Based on the device’s location, AR nodes for surrounding places are augmented based on the location’s coordinates. Now there can be multiple places in a single direction or a small area. This is usually the case as a busy street tends to have multiple points of interest like  bank, coffee shop, restaurants and a saloon etc. If we were looking at the street/area from a distance, all those places would fit in a small visual area. We would point in the same direction for all those places in that street/area. Now when we want to augment nodes of places, all those nodes appear to be crowded in a single direction/area as shown below.

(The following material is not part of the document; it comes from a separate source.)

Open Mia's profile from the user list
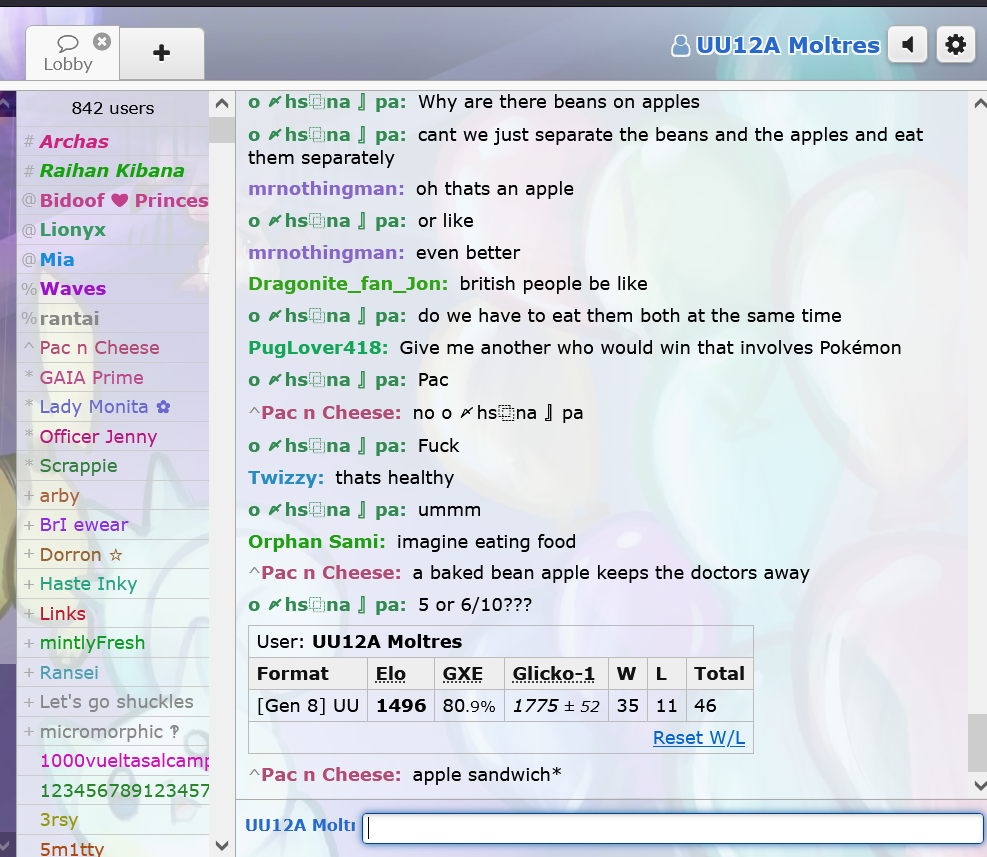Image resolution: width=987 pixels, height=857 pixels. pyautogui.click(x=57, y=259)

In reality, they are not crowded, they might be one behind the other, or at a different distance horizontally from each other. But as human vision is convergent, the nodes appear to be crowded in a place. For example, If we took a picture of a city’s skyline and be asked to write names of building above them, we’d run out of space in the photograph. Now this does not mean there is a lack of space in real skyline. The problem is the photograph has captured the information of an area far larger than its own size( as seen in the picture below) so as to fit all the buildings in the skyline but you wouldn’t want to scale the names down the way the size of the buildings were. Now this creates the problem that there are too many buildings and you want to write their names in a size which is readable. The logical solution is to write the names in different vertical space. Now this was in 2D on a photograph. The problem we have is exactly same but in 3D real world space which increases the complexity.

This is the positioning problem. When the nodes are augmented, they are all of the same size. But when a node is 1m away from us, it looks nice but a node 100 m away of same size looks too small to us. This creates scaling problem. The solution would be to increase the size of the nodes based on the distance using some form of regression. But since we already have the positioning problem, increasing the size of the nodes makes the positioning even more worse. So we cannot have individual solutions for scaling and positioning. One solution would get in the way of another. So, this problem demands a solution which can address scaling while keeping positioning in mind and vice versa.

How we did it?

Node creation (Annotations, Detailed View):

We have managed to create nodes after some initial challenges which pushed us to explore probable solutions and finally resolve them by zoning in on a approach.  Although ARKit has done a phenomenal job at making Augmented Reality very approachable for developers, there is a dearth of interactive elements other than basic geometric shapes. These basic shapes are useful in developing in SceneKit for Games but not entirely suitable for making an, let’s call it, an ’Augmented Reality UI’. Making annotation views and the detailed view which appeared through Augmented Reality was a challenge we are very satisfied to have overcome after playing around with every shape and API function ARKit allows.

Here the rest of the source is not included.